_Task list_
[A] In the passage on rifle load development, which powder finally produced acceptable groups with the 225gr Sierra Game King?
[B] Extend the passage on rifle load development, starting after its final sentence.

The first bullets I experimented with were 200gr Hornady round nose, and Speer 180gr flat points. I soon added 225gr Sierra Game Kings to that selection which began to show more promise. The first powders I experimented with were Accurate 2520, and 2230C, but after doing some research I added IMR 4064 to that list. After doing more load tests with the 225gr Sierra Game king with IMR 4064, I was finally getting groups I could live with, but the development showed up another wrinkle. Despite starting out with 55.5 grains of powder and working up to 58 grains, the velocity only increased by about 60 fps. The best groups occurred at both ends of the development ladder, so I decided to just go with the lower charge since the extra powder didn’t appear to bring anything extra to the table. The velocity of the final load was just over 2500 fps.

_Supplied information_
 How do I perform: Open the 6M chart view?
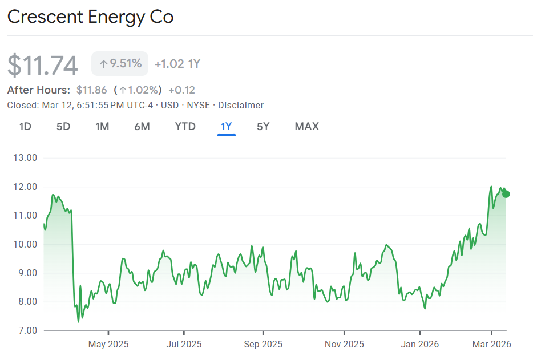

_Expected answers_
[A] IMR 4064

[B]
Early on in the rifle build I was concerned about a potential headspace issue that revealed itself through protruding primers. After rechecking the headspace, I narrowed the problem down to the case dimensions, and determined to limit how much the case shoulders got pushed back the next time I resized. But the undersized brass also resulted in consistently flattened primers throughout the load development irrespective of powder charge, probably caused by the case stretching to fit the chamber and reseating the primer as it went. This denied me an important pressure indicator, and left me reluctant to try chasing any more velocity. So I went hunting with what I had, and never fired a shot. So it goes.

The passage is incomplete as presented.